» EXERCISE DETAILS
The result should be every line that contains the word "height", taken from the material.

════════

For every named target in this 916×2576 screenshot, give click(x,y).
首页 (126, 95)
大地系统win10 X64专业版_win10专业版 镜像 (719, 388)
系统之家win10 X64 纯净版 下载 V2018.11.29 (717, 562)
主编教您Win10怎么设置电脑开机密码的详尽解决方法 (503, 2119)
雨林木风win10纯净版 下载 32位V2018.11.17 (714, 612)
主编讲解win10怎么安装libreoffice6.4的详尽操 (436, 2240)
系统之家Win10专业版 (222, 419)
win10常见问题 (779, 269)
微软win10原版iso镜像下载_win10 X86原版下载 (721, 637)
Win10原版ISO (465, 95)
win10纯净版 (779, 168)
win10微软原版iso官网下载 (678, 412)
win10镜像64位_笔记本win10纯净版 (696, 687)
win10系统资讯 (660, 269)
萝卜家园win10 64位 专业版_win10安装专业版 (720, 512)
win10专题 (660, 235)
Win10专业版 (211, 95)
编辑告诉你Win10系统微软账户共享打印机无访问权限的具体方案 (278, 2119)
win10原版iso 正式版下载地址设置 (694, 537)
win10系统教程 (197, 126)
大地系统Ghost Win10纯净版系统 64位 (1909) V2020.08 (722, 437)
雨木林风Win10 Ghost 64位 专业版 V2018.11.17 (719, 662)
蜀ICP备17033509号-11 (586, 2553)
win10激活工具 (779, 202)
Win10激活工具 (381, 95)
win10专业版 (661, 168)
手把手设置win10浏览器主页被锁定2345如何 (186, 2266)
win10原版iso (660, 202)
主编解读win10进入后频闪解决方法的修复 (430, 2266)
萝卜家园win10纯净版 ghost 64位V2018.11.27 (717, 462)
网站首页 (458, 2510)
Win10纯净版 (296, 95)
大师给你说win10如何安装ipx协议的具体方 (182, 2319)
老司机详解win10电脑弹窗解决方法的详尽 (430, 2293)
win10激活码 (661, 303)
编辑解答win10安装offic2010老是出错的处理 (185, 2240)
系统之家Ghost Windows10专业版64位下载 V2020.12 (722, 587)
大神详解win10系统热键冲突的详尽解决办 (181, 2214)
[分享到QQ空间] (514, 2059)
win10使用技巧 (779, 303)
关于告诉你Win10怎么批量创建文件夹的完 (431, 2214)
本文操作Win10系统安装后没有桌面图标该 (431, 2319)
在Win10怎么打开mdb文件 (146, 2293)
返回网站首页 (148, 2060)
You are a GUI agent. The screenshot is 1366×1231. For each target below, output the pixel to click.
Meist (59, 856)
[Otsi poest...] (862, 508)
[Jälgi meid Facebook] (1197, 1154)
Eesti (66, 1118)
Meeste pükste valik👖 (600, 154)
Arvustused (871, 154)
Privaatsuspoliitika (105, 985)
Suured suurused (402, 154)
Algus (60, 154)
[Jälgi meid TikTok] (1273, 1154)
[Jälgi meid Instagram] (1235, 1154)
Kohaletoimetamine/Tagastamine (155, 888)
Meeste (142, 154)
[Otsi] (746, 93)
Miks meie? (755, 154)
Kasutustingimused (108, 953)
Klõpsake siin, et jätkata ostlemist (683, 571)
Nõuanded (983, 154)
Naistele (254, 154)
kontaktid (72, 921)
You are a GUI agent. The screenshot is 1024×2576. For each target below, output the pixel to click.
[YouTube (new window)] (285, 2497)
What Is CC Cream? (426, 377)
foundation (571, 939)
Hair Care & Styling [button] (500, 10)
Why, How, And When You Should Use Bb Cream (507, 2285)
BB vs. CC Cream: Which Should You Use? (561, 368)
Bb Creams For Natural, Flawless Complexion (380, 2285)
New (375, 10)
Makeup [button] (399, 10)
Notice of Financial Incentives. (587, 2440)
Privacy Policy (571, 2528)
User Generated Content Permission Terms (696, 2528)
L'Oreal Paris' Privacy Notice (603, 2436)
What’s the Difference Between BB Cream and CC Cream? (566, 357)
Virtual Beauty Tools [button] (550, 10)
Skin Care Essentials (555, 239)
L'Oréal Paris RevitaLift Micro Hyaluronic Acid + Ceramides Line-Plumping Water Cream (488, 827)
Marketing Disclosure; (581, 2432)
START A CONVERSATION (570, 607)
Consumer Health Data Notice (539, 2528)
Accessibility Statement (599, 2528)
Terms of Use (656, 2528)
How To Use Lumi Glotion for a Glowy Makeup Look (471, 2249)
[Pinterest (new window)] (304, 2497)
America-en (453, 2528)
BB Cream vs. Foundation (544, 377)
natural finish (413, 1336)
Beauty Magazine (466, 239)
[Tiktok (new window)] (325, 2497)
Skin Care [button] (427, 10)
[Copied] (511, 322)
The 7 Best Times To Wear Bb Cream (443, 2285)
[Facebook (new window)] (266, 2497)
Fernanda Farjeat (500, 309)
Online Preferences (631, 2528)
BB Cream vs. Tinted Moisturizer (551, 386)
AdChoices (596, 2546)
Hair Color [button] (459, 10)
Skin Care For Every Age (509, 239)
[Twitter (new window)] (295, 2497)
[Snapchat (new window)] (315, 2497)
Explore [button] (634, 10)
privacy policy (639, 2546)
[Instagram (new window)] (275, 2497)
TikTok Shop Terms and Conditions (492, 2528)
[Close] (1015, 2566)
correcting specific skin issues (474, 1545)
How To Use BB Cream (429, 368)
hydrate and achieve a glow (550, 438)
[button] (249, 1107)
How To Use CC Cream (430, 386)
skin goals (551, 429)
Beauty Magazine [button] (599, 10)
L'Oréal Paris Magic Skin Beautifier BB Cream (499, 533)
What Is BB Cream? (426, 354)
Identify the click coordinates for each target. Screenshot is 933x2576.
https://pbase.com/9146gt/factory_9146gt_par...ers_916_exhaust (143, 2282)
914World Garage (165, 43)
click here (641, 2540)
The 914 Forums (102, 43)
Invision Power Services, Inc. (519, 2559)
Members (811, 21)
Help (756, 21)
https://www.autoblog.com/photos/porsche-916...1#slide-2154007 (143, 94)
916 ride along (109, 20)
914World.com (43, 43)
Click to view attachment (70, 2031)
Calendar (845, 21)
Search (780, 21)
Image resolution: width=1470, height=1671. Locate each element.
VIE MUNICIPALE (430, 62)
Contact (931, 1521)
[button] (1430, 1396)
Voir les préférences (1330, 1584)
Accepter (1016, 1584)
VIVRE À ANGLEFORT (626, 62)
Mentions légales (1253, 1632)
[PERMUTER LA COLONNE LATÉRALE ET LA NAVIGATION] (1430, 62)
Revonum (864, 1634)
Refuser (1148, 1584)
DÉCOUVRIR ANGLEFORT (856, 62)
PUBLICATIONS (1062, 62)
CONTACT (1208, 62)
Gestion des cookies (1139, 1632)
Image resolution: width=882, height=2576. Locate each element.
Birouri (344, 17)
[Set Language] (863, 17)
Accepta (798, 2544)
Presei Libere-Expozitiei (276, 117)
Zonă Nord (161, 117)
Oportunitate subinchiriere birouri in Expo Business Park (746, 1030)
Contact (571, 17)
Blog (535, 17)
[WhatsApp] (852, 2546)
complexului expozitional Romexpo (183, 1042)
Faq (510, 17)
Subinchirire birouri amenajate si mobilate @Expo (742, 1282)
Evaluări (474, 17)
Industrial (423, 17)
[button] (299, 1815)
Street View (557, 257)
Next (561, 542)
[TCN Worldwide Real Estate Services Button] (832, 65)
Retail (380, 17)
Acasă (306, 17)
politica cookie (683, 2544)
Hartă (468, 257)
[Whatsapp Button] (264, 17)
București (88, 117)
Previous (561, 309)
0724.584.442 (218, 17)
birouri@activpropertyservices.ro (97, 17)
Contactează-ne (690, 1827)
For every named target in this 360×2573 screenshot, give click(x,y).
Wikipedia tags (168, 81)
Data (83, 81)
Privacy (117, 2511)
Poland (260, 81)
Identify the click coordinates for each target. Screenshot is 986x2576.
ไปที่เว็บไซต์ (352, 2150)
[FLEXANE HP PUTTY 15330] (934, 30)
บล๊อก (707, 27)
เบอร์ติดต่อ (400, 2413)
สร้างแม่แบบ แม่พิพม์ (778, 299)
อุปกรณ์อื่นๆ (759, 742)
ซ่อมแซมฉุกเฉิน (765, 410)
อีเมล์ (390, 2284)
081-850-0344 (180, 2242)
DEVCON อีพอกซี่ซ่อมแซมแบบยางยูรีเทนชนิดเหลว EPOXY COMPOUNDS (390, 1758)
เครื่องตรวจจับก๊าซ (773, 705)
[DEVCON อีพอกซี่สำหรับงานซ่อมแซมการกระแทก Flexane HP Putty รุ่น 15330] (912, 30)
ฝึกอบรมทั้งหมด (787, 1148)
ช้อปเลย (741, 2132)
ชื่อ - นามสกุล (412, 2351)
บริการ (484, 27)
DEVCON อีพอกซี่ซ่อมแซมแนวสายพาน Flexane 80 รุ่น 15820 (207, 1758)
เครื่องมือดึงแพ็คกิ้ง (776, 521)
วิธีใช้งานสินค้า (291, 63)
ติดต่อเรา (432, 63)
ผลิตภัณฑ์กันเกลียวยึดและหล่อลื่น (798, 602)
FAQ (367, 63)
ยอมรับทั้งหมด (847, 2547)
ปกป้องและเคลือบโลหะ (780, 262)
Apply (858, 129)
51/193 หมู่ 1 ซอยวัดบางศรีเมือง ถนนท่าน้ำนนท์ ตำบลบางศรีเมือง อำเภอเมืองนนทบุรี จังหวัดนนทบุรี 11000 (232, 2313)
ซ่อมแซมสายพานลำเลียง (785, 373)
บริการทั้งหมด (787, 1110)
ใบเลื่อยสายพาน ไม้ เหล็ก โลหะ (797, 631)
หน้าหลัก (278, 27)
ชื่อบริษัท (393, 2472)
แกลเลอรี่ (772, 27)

════════

» SOLUTION TO THIS EXERCISE
Image resolution: width=1470, height=1671. Locate each element.
Image resolution: width=882, height=2576. Locate each element.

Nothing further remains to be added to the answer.